Although I liked the makeup of the team I had given up on Secret Avengers as a regular monthly title during their John Steele story arc. Over the first dozen issue the comic was very hit-and-miss for me and appeared to be still struggling to find itself. And I was pretty sure three straight months of Fear Itself tie-ins wasn't going to help.

However, last month writer Warren Ellis took over the title and I decided to give it another shot. I so impressed I picked this issue up without even reading it before I got home. That was a big, big mistake.

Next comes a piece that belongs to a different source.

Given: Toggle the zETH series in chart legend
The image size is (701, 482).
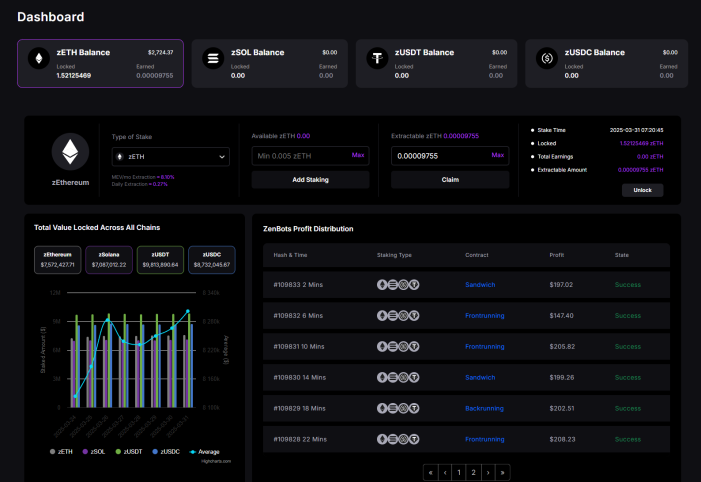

The storyline is the kind of odd story Ellis is known for that could (and probably was) a Authority tale he never got to tell. Steve Rogers, Agent 13, War Machine (but can we really still call him that without the shoulder cannon?), and Valkyrie head off to Eastern Europe where entire villages are disappearing. What they discover is a giant demon truck traveling across the landscape with a zombie cyborg at the wheel. Sadly, it's not as good as it sounds.

The entire issue is the team attempting to stop the truck and eventually discovering what happened to all the missing people (which isn't pretty). It's not a bad story, but it doesn't feel particularly like an Avengers tale either. However, that wasn't my real problem with the issue.

The real trouble here is the amazingly bad art by Kev Walker (who takes the place of Jamie McKelvie, who did a great job in last month's issue). Walker seems incapable of drawing Sharon Carter (who looks like at least three different characters over the course of the issue). And whose idea was it to redesign her costume with bare shoulders? Really, because that's what a covert agent is going to need in the field?

The issue does include a very cool cover by John Cassaday (and I can only imagine how much more I would have liked the issue if he had done the art inside as well). The story itself might have been saved by some great art but this is anything but, and in just a single issue I'm left on the fence again about picking up the next one. Hit-and-Miss.